Jock Stein and Kenny Dalglish, two pillars at Celtic, were Protestants. But that doesn’t dilute the fact generations who pledged their faith to Celtic hated Rangers and all it represents just as fervently as Rangers hated them. It doesn’t change the fact that plantation of Ulster prejudices and traditions into the streets and factories and pubs of a tough, sentimental city means the trappings of Republicanism and Orange-ism can now be celebrated much more aggressively and nakedly than could ever be the case in Northern Ireland today.
A recent column by Ian Jack in the Guardian made the bleak point that nobody has more cause to fear Celtic-Rangers games than the wives of its male followers. Incidents of domestic abuse in Glasgow skyrocket by 138 per cent on the Saturdays of Old Firm matches. The emotion, the alcohol, the adrenaline; it all leads to home. The economic demise of west Glasgow where Parkhead – Paradise – stands has been matched by the closure of traditional industries around Ibrox across the city.
Only the football clubs have survived the decline and they continue to bang the same drum that started up when Catholics and Protestants established their enclaves. Nothing has diminished the hatred. It does not matter that Rangers, in enraging Celtic fans by signing their beloved Mo Johnston in 1989, ended their sectarian policy or that the relative calm in Northern Ireland has brought the official representatives of both communities into the same rooms and corridors of power. Celtic and Rangers remains as wild and barely governable as ever.

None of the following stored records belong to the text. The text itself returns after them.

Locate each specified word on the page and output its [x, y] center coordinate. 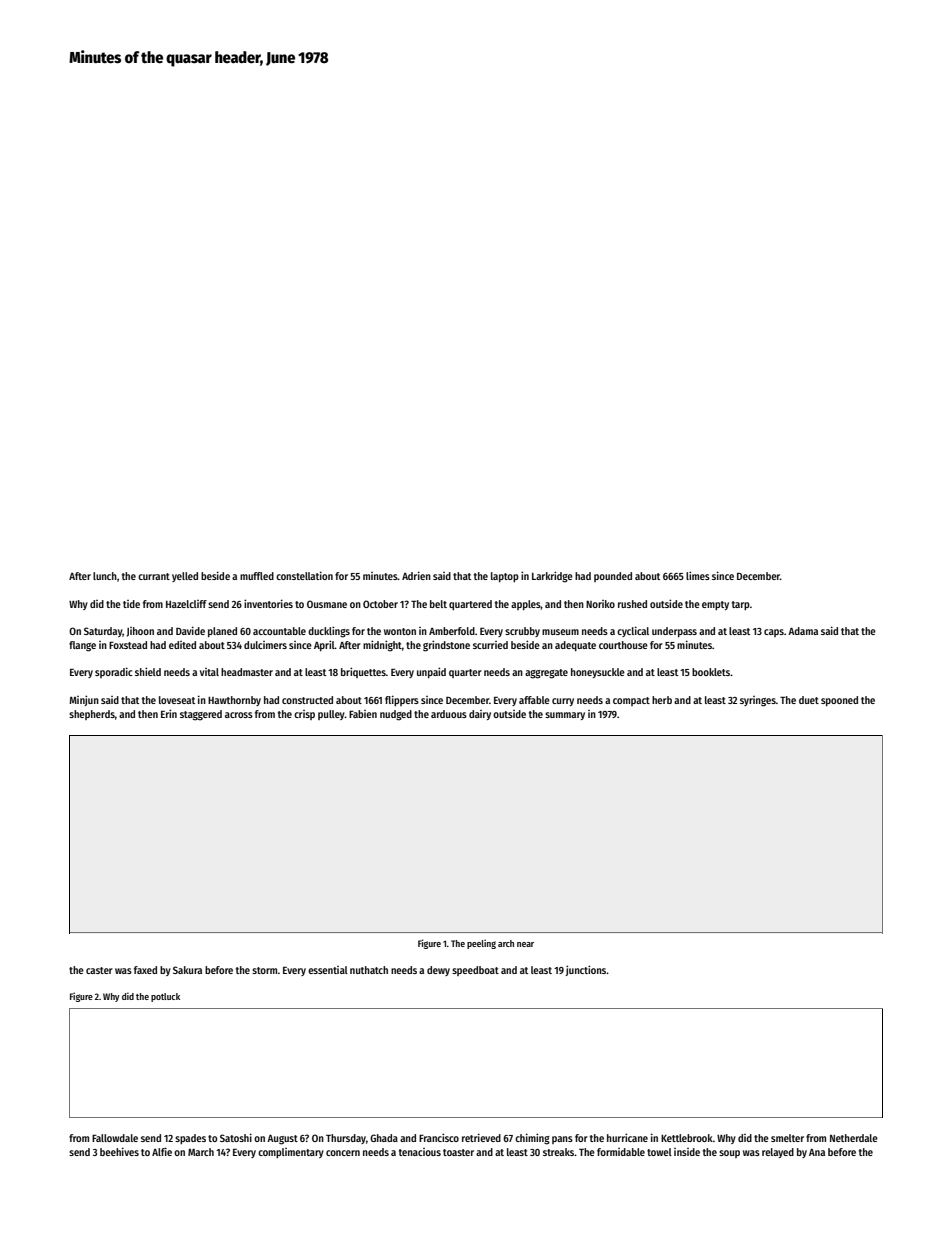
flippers [402, 700]
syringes [758, 701]
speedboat [475, 971]
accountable [279, 631]
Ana [817, 1152]
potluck [165, 997]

Tomorrow, everything is set up for an extra special enactment of the old ritual: an Easter Sunday derby and a crucial top-of-the-table clash and a Bank Holiday Monday to recover. One thousand police will be drafted into Ibrox to try to keep something approaching civility through the din and the hate-filled songs and the gloating and the fierce inherited pride that keeps this thing burning.
And Neil Lennon will be the most compelling figure in the theatre of love and hate, the man who is literally laying his life on the line for Celtic. The idea of lethal devices sent in the post sounds so far-fetched it is difficult to believe it has happened. It is difficult to believe anything so dangerous could actually infiltrate the level of protection that surrounds Lennon and his family. But what if it did? What if they actually succeeded and someone was maimed or worse? Because Celtic v Rangers has been at the root of how many beatings, stabbings, fights, the cause – indirect or otherwise – of how many stupid deaths on the streets of Glasgow?
The tradition has always been that the gods of these Glaswegian football days – the players and managers who have passed through both clubs – remain untouchable; that they are secluded from the fear and violence that spreads through the streets afterwards. But what is happening to Lennon is dark. He is the target of on-going, murderous threats and the subject of an unprecedented campaign. The rational thing would be to walk away but that is the one victory Lennon could never grant Rangers fans, whatever the consequences.
When you think about it, Glasgow Rangers versus Glasgow Celtic is truly insane. Deep down, fans on both sides share the common belief they are perpetuating the most famous and fierce sporting rivalry in the world. They share in the glory and notoriety of that.
Mostly, these Old Firms days are policed walks on the wild side and if, every so often some kid, in a hooped or royal blue shirt gets stabbed outside a chippie, well, these things happen in all big cities. But it would be foolish to think that the threats to Neil Lennon won’t materialise into something terrible simply because he is Neil Lennon. It is a risk he continues to take in the name of Celtic.
So tomorrow then, another hurrah for the Old Firm lads and to the victors the oldest bragging right: Glesga belongs to me!